My mango turnover recipe was inspired by the traditional guava turnover. I prefer mangos, so why not make a mango turnover instead? These sweet treats can be served as an after-dinner dessert, as an afternoon snack with coffee, or for breakfast.
The cashews in the recipe are optional. You can leave them out if you're allergic to nuts or just don't like them. As for the puff pastry, you can buy it frozen if you don't want to make your own. Just follow the manufacturer's directions for handling it. This recipe assumes you'll buy it.
- 1 pound frozen puff pastry, thawed and cut into 4 inch squares
- Ground cinnamon, nutmeg, and cloves to taste
- 1 cup mango preserves
- 1/4 cup cashews, chopped
- 1 egg, beaten
- Confectioners' sugar for dusting the baked turnovers
- Butter to grease the cookie sheet
- 1 sheet Parchment paper
Gather the ingredients.
Grease a cookie sheet and line it with parchment paper.
Mix the mango preserves with the chopped cashews in a bowl and set the bowl aside.
Lightly sprinkle each pastry square with the spices.
Place 1½ tablespoons of the mango mix in the middle of each pastry square.
Brush the edges of each pastry square with the beaten egg, then fold it over to form a triangle, enclosing the mango mix.
Place the pastries about 2 inches apart on the prepared cookie sheet. Place the cookie sheet in the refrigerator and chill the turnovers for 30 minutes. Meanwhile, preheat the oven to 350 F.
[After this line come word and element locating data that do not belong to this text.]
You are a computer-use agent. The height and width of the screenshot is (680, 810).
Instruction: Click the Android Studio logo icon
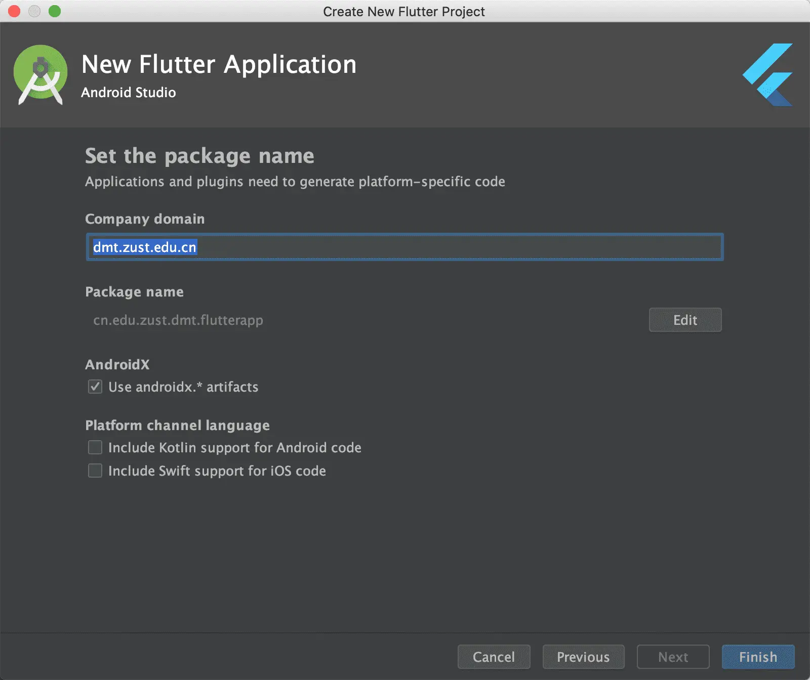(41, 75)
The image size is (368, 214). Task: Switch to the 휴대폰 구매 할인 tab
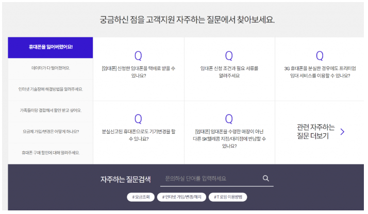click(x=51, y=152)
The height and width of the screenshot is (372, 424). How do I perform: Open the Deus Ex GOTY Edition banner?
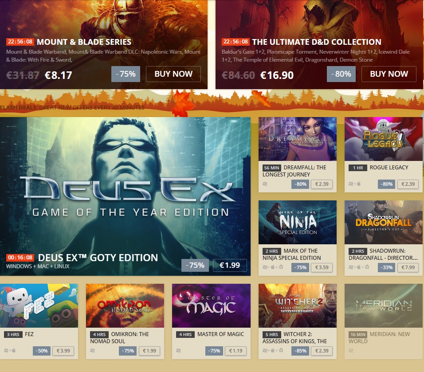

Place the turnovers in the preheated oven after 30 minutes of refrigeration. Bake them for 25 to 30 minutes. They should turn a light gold color.
Remove the turnovers from the oven and dust them with the confectioners' sugar. Allow them to cool before serving.
- The amount of cinnamon, nutmeg, and cloves you'll use is a matter of taste. You don't have to use equal measures of each. In fact, I go light on the cloves and heavier on the cinnamon. Experiment with different mixtures of the spices until you find one you like or add some of your own.